Na verdade não estou sabendo mais nada, a explicação me deixou boquiaberto. Quer dizer que não basta cair n’água e sair nadando, aperfeiçoar o estilo e treinar sempre para melhorar o tempo. O nadador hoje é preparado como um cosmonauta antes de ser enviado à Lua. Suas reações são conhecidas e controladas cientificamente. O ritmo cardíaco, por exemplo, obedece a uma escala ideal que vai de 140 a 190 pulsações. Vinte tiros de 50 metros, com intervalo de 5 segundos, que antigamente levariam um nadador ao cemitério, é coisa corriqueira no treinamento – porque a pulsação se mantém a 140. E assim por diante. O próprio nadador controla sua velocidade olhando um grande cronômetro eletrônico à beira da piscina. Uma complicada aparelhagem, cheia de luzes e botões, registra como um computador a chegada de cada um, com precisão de centésimos de segundo. Filmes de grandes nadadores são usados no estudo dos seus movimentos debaixo d’água. O treinamento acompanha as últimas descobertas no campo científico, e enquanto houver progresso na ciência, haverá progresso na natação. No tempo de Johnny Weissmuller os entendidos sacudiam a cabeça: não existirá ninguém mais veloz. Hoje suas marcas, como as de todo ex-nadador, nos fazem sorrir. E Pavel sacode a cabeça: existirá sempre alguém mais veloz. Se for assim, onde vamos parar?

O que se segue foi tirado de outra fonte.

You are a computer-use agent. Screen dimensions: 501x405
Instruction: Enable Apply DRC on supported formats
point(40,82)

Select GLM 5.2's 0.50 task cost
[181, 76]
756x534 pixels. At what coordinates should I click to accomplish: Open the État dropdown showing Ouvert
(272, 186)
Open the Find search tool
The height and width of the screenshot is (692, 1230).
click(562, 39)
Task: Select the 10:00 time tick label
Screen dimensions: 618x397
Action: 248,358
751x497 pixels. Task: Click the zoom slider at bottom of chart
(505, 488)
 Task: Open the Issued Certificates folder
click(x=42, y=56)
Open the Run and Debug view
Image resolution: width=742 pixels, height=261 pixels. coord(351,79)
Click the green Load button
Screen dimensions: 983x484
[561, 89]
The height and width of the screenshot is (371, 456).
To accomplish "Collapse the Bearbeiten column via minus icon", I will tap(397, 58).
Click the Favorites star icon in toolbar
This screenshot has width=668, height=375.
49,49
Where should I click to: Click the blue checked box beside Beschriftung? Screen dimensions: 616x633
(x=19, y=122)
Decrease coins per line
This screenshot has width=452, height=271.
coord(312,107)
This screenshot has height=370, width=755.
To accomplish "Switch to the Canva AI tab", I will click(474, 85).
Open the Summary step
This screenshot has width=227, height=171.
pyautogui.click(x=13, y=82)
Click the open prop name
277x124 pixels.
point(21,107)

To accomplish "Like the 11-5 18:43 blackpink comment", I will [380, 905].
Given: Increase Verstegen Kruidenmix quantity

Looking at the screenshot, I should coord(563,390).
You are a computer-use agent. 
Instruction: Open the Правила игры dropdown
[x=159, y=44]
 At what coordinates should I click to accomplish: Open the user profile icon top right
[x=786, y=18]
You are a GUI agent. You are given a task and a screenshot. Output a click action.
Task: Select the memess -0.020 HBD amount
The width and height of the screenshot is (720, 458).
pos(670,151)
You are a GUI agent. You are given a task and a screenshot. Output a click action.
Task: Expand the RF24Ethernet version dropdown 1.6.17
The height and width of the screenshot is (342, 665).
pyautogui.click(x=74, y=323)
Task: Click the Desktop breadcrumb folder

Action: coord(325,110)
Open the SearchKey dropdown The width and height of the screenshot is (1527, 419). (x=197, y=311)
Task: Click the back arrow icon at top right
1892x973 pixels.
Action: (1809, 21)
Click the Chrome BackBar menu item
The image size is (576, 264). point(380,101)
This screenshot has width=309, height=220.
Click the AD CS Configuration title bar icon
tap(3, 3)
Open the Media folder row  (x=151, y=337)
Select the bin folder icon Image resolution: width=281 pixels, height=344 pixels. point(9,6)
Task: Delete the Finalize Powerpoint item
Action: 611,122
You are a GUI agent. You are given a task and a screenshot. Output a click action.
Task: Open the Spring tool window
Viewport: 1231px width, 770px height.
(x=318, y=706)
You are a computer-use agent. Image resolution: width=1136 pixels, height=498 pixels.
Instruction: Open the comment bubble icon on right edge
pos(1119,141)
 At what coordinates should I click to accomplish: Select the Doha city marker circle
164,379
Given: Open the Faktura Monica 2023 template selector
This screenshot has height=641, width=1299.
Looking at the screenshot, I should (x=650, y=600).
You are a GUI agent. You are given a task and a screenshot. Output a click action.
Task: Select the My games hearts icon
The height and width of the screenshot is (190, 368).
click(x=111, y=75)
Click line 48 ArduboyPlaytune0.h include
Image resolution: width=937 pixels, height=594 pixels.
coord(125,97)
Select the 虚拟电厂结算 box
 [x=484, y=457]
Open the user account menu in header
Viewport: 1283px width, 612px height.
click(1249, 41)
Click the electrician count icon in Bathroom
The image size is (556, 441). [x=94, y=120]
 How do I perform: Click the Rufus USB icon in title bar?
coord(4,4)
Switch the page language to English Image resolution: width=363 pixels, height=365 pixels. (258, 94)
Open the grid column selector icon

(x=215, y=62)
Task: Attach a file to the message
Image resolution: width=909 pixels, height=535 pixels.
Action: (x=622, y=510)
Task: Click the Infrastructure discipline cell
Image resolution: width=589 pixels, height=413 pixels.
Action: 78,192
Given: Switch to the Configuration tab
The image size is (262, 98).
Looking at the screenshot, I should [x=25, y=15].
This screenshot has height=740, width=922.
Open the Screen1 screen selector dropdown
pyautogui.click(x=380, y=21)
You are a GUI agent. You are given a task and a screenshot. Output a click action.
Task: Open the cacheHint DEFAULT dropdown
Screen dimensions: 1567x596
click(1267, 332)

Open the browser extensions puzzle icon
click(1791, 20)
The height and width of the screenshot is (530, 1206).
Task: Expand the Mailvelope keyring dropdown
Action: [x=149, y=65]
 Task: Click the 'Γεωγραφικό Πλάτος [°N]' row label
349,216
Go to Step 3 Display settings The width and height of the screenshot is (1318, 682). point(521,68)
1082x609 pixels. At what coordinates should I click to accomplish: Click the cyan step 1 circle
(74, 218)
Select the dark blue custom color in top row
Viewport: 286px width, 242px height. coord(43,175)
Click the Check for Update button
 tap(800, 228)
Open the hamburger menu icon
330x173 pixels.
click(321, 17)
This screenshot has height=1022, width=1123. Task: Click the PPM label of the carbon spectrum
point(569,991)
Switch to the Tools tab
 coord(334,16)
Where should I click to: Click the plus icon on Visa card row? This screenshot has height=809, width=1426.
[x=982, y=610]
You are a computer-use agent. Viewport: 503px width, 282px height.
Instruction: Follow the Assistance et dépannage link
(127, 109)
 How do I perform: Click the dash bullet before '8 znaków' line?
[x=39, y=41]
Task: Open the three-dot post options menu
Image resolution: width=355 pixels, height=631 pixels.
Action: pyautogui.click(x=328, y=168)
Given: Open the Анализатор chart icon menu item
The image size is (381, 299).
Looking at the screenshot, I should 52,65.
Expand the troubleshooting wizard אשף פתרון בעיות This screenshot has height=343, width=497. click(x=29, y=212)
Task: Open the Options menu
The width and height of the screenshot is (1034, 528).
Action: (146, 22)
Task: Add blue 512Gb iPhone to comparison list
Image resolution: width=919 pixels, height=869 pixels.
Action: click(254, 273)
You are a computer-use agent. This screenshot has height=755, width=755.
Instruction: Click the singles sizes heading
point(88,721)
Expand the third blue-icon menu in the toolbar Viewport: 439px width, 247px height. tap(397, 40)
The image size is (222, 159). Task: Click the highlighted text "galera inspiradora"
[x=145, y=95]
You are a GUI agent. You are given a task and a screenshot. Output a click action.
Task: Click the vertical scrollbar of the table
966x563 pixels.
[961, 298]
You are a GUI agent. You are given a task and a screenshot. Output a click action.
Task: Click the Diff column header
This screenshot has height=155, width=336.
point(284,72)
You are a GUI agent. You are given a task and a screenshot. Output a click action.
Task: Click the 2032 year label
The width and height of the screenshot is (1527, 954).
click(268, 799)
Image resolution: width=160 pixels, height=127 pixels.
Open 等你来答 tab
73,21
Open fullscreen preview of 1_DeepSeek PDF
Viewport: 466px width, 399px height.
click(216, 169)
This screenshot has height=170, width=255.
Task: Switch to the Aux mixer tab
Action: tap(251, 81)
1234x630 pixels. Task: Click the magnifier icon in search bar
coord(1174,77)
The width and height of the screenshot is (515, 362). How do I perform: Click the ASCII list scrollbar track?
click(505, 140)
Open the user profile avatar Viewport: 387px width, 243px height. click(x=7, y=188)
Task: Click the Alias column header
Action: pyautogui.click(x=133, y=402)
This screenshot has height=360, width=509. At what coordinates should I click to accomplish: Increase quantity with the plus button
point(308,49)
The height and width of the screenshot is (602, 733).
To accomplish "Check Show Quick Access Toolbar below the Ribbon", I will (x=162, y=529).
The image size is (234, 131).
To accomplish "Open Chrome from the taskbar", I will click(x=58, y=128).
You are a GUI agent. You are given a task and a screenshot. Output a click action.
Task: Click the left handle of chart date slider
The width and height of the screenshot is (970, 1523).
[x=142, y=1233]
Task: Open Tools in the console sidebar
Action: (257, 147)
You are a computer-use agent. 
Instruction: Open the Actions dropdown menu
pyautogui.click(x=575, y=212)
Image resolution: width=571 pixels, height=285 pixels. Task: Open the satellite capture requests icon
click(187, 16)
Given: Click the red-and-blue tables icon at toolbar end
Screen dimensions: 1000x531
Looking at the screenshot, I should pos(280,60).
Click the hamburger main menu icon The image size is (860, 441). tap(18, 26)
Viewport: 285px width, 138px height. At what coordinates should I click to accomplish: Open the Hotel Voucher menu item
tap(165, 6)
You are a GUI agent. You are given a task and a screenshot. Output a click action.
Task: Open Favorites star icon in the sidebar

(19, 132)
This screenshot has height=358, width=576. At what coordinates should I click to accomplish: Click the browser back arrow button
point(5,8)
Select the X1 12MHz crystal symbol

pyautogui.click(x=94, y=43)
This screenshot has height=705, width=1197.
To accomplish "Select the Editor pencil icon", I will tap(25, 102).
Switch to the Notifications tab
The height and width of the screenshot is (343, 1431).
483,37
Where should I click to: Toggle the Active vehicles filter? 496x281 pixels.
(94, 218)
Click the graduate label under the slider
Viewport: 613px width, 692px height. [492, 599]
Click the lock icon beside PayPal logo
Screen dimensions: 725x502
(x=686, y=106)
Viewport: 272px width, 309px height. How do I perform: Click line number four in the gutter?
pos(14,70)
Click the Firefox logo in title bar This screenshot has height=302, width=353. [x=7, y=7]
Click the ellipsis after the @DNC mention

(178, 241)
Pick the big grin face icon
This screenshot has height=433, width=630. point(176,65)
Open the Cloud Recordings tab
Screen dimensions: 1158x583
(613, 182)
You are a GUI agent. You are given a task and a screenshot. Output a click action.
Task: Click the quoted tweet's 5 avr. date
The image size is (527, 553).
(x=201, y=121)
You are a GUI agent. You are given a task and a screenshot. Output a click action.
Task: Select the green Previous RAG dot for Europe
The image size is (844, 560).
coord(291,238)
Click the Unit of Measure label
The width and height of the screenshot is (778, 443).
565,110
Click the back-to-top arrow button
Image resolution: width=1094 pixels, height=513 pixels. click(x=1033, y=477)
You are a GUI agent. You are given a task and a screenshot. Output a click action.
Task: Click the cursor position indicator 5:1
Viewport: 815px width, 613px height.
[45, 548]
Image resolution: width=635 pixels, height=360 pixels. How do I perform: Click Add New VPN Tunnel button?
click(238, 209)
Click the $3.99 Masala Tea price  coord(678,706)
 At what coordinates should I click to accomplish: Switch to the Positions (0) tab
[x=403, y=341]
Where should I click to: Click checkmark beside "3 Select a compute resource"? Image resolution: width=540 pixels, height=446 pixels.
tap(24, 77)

Deixo a piscina com a sensação de estar no mundo do futuro – o que eu imaginava em meu tempo. Tempo de Maria Lenk e Piedade Coutinho, Arp e Vilar. Vilar, Isaac, Leônidas, Benevenuto e Mosquito – os cinco heróis da Marinha, que chegavam de avião, ganhavam todas as provas e iam embora! Qualquer menino destes que vi nadando ganharia de todos nós. Aqueles recordes de tartaruga tão duramente conquistados não me dão hoje ao menos o consolo de nadar 100 metros sem botar a alma pela boca. Acendo um cigarro (notei, pelo menos, que Pavel também fuma) e volto para o carro, pensando que esta foi uma maneira de lembrar a mocidade, como outra qualquer. Éramos apenas jovens nadadores, sem ciência nenhuma, e às vezes sem disciplina também: o pileque de gim com laranjada que Ivo Pitanguy e eu tomamos às vésperas de um campeonato brasileiro… Olho ao redor: um campeonato realizado exatamente aqui – na piscina do Guanabara, de água salgada, que hoje parece enterrada sob esta, como as ruínas de um tempo morto.